§ Objective: Rewrite these lines with "image size" changed to "screenshot size" everywhere it occurs, and leave everything else the same. Omit the pictures from your answer.

§ Given data:
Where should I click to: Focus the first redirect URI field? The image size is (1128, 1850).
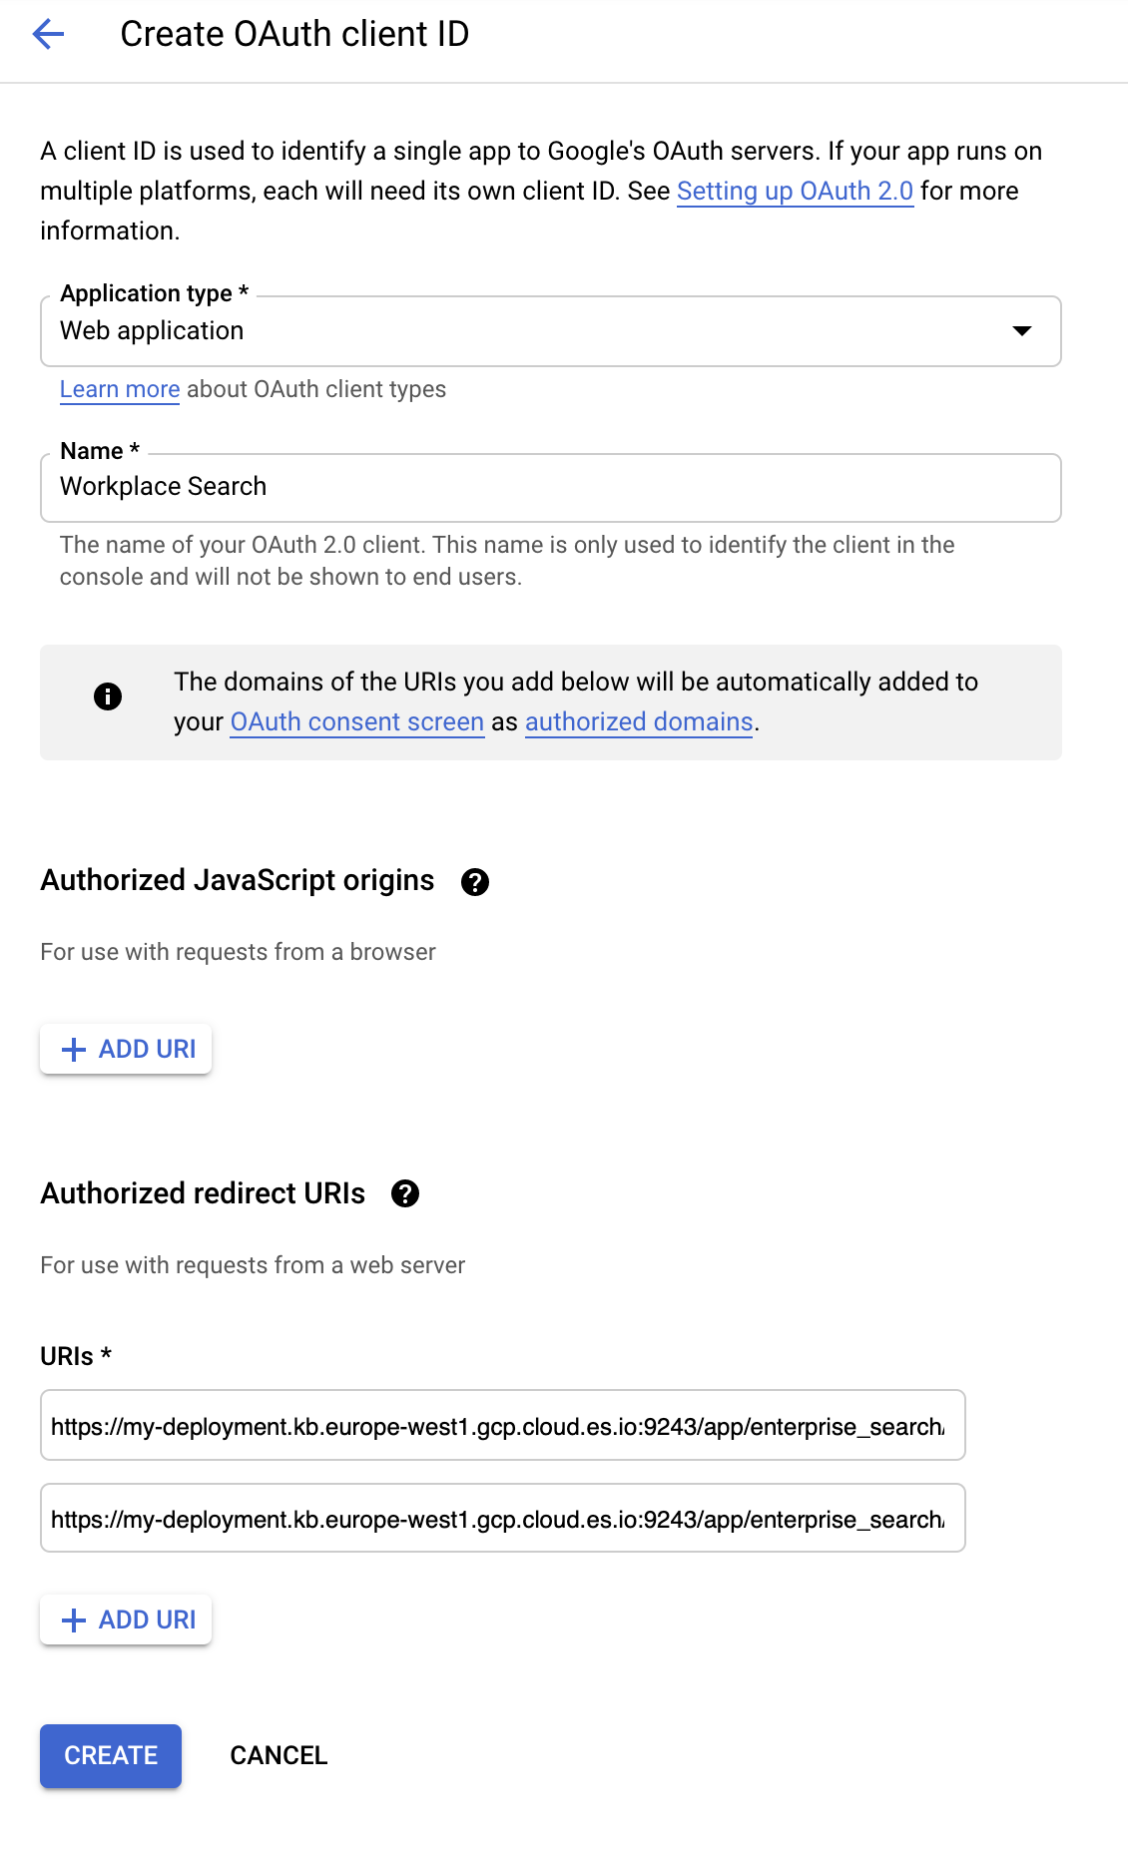tap(502, 1426)
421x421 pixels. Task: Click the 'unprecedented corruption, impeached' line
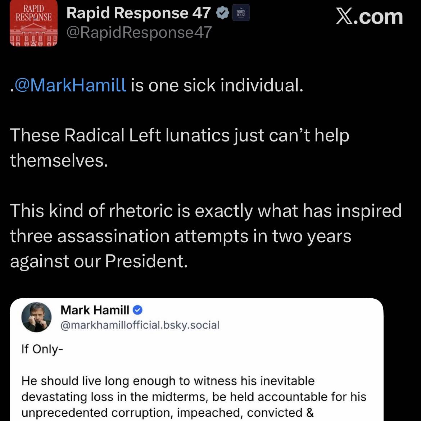click(x=168, y=413)
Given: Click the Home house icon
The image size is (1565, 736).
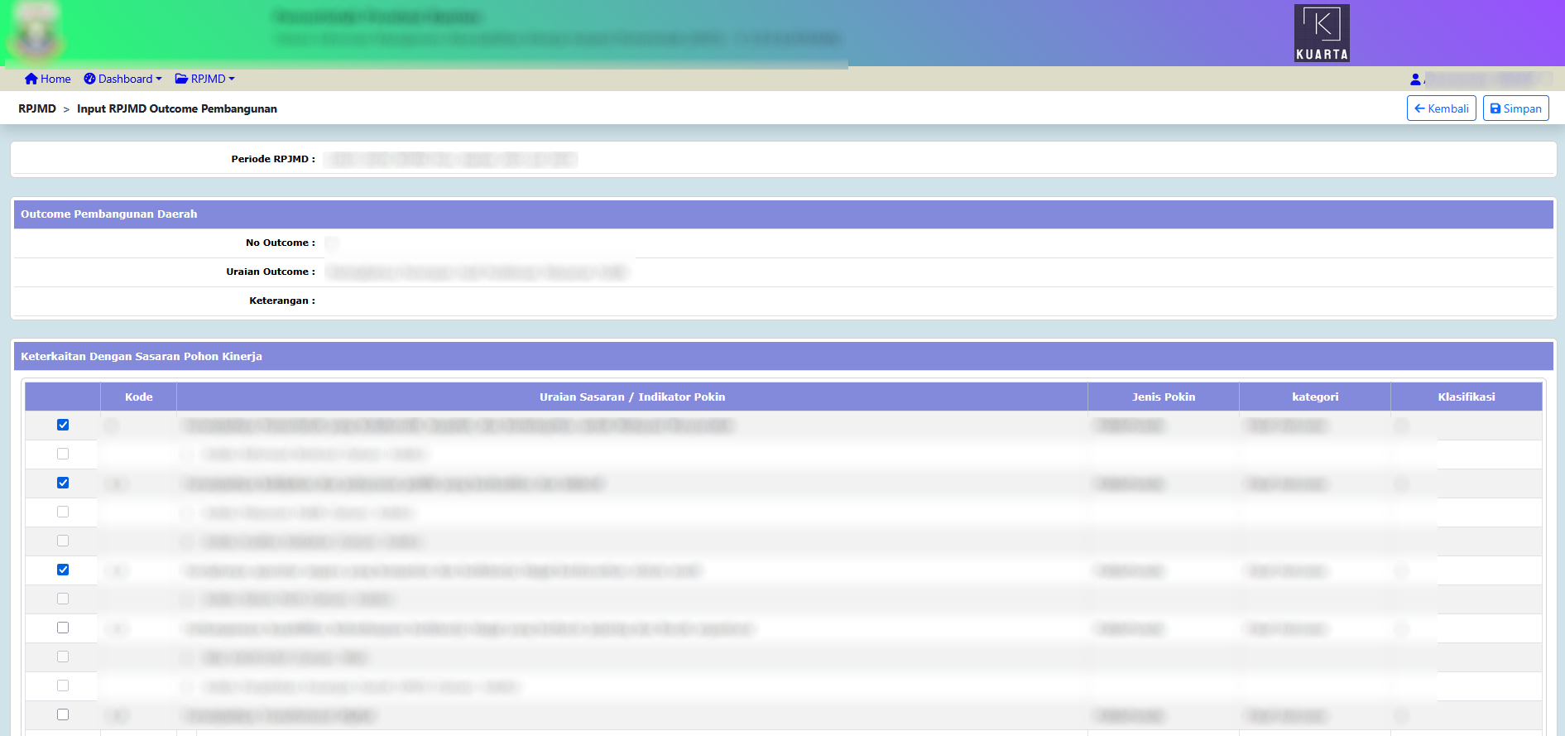Looking at the screenshot, I should click(x=31, y=79).
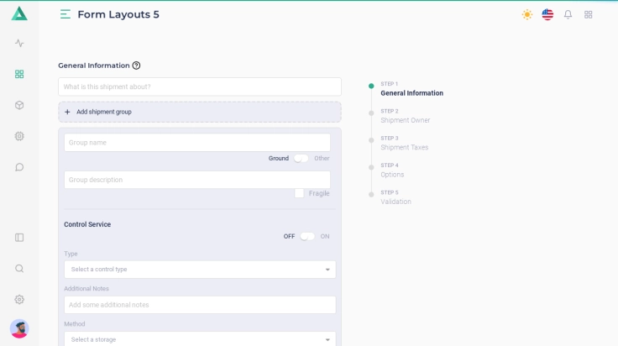The height and width of the screenshot is (346, 618).
Task: Click the General Information help icon
Action: point(136,66)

§ Solution:
Where should I click to: Focus the first redirect URI field? The screenshot size is (1128, 1850).
tap(502, 1426)
421x421 pixels. Task: Click the 'unprecedented corruption, impeached' line
click(x=168, y=413)
Given: Click the Home house icon
The screenshot size is (1565, 736).
Looking at the screenshot, I should click(x=31, y=79).
The height and width of the screenshot is (346, 618).
Task: Click the General Information help icon
Action: point(136,66)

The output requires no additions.